[start Data supplied]

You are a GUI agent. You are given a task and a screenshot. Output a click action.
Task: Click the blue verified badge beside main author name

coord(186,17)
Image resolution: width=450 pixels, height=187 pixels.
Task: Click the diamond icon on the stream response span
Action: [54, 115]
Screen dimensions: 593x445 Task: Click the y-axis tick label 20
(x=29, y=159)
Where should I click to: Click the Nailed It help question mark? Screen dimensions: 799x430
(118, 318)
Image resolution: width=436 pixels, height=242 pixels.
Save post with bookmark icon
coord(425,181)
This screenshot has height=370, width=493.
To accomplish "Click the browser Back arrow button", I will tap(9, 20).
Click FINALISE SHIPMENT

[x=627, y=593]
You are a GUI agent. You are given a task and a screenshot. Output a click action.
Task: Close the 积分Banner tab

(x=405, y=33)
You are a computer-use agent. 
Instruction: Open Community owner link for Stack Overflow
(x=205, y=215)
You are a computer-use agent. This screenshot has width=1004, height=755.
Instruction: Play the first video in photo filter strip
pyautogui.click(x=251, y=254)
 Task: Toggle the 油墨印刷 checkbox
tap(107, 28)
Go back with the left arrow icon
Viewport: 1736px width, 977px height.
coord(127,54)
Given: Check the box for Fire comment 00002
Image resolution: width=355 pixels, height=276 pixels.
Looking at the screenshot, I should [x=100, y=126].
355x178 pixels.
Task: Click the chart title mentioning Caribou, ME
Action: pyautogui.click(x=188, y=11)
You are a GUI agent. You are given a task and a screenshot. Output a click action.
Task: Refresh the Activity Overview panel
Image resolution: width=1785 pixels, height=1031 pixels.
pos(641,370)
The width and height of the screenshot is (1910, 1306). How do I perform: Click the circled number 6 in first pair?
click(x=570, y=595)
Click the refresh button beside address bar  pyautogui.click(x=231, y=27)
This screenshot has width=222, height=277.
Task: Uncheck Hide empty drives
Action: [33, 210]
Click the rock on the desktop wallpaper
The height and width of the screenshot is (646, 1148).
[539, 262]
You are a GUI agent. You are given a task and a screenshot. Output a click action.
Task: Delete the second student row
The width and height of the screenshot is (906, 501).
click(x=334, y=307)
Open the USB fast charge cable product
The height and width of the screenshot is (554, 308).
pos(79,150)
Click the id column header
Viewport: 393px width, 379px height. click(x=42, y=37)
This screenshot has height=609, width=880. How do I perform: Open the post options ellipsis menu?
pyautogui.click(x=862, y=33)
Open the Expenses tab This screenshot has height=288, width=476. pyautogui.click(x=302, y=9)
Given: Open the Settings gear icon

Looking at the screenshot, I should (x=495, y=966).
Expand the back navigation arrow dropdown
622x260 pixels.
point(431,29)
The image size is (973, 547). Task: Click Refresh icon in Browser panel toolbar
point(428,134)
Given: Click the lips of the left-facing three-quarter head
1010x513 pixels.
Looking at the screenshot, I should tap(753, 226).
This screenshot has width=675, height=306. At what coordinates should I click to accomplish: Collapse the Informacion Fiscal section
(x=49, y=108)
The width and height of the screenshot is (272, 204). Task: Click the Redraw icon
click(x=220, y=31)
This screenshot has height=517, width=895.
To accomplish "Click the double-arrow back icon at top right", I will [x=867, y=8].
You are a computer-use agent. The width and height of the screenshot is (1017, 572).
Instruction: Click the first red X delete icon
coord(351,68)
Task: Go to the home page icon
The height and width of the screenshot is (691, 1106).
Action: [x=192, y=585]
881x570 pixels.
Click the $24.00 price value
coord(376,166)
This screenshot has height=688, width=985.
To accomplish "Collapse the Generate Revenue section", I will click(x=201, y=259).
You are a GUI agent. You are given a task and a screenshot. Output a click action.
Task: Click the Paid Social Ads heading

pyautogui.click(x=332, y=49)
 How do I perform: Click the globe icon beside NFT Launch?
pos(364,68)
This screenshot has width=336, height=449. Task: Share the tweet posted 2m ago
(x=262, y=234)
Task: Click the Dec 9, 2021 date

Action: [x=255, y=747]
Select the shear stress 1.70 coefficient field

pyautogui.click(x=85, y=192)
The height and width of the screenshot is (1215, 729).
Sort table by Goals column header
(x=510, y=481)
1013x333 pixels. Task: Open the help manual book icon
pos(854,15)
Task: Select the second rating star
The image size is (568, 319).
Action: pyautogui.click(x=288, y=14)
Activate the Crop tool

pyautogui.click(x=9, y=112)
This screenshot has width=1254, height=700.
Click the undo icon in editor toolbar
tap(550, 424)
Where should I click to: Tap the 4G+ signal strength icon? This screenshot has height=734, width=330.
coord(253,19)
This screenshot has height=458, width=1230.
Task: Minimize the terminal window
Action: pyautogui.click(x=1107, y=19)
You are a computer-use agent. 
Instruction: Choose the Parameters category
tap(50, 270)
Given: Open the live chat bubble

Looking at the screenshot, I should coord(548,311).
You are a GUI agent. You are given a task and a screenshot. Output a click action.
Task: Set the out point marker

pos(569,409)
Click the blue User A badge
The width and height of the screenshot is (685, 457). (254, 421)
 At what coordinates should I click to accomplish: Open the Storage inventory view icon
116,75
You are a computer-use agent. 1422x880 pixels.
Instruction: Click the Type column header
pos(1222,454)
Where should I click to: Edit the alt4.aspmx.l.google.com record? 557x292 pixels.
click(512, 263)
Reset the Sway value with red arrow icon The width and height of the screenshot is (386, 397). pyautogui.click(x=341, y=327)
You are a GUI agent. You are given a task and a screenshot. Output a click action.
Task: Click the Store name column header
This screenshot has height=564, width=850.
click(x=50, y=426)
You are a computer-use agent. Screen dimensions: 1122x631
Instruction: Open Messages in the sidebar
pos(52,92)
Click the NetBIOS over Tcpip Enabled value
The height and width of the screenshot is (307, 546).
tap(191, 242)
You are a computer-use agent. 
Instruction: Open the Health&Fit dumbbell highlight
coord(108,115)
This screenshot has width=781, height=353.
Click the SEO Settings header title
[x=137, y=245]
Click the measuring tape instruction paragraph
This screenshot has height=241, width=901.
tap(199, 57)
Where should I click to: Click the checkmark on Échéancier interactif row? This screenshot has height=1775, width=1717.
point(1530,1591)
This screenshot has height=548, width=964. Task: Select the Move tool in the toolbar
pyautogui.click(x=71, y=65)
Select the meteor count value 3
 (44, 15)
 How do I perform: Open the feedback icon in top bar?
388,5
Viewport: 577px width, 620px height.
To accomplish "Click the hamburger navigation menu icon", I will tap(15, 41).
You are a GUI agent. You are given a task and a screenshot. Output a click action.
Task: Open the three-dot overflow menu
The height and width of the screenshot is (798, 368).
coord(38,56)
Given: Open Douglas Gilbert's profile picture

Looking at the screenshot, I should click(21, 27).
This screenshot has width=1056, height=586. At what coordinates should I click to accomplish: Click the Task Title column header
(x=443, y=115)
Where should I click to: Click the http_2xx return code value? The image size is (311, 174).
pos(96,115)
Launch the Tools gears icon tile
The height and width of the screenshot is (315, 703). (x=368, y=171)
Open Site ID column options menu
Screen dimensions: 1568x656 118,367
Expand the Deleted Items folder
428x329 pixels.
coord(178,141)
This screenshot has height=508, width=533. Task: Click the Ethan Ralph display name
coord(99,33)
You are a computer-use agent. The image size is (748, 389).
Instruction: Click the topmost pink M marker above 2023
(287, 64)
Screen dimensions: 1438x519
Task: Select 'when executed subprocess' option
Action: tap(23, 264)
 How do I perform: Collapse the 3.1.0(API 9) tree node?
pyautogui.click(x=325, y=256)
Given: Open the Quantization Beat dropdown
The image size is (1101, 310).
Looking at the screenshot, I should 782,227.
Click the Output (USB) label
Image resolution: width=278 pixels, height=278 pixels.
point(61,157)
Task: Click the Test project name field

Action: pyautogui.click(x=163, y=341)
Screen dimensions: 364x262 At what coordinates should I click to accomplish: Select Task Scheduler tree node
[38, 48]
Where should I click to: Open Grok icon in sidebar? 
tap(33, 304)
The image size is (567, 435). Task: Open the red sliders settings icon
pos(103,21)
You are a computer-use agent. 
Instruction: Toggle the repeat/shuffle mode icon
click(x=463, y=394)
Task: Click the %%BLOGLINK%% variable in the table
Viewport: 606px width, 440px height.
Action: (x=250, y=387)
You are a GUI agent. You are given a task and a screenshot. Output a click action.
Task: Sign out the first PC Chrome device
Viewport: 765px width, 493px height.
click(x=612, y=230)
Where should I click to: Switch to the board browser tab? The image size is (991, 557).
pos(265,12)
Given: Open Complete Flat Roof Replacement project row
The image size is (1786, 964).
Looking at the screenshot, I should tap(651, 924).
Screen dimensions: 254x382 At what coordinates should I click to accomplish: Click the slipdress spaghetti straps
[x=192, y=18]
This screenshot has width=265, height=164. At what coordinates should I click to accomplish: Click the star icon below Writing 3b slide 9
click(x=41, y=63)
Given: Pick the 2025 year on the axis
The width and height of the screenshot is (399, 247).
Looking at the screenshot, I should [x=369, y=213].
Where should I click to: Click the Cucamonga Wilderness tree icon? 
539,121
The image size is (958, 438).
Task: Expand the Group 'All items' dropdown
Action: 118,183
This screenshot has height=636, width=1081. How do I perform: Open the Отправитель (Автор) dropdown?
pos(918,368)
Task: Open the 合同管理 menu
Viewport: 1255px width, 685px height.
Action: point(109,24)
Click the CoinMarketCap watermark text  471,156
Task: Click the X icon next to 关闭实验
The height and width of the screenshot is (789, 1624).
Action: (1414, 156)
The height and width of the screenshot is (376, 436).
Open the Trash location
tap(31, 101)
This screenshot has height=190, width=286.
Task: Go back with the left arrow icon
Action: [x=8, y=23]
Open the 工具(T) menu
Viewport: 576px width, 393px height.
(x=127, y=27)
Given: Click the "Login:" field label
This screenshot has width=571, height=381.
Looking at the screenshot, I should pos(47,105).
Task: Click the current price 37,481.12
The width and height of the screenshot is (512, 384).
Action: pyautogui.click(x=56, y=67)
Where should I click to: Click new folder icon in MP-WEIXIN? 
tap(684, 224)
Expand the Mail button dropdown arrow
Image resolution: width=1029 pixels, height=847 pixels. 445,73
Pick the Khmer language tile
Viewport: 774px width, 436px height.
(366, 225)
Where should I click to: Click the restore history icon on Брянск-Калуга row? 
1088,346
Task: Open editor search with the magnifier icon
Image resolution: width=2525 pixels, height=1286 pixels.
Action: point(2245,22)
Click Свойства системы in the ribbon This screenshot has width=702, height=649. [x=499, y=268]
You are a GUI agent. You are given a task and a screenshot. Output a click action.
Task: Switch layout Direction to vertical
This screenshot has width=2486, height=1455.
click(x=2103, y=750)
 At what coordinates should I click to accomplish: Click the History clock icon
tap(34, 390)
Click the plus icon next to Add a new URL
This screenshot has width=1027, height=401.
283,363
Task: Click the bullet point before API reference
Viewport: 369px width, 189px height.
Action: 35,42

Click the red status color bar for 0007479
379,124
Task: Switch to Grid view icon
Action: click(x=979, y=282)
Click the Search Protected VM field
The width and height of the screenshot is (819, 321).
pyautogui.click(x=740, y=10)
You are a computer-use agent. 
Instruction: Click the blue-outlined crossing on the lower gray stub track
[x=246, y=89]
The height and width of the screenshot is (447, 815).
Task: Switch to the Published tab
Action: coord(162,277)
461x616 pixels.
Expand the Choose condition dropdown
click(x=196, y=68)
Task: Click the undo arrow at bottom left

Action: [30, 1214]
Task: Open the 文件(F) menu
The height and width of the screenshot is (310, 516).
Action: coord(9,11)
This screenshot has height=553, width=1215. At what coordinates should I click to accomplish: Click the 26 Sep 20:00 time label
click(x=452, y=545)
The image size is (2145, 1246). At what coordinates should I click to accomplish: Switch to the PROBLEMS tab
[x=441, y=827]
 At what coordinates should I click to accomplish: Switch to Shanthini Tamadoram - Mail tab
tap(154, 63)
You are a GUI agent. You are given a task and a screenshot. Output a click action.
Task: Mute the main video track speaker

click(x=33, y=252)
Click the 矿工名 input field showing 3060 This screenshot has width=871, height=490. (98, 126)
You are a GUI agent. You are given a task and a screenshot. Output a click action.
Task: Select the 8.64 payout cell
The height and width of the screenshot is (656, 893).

[end Data supplied]

Extract every line of the entries above that contains the string "price", treating uppercase and lowercase letters as distinct.

● Full answer
Click the $24.00 price value
Task: Click the current price 37,481.12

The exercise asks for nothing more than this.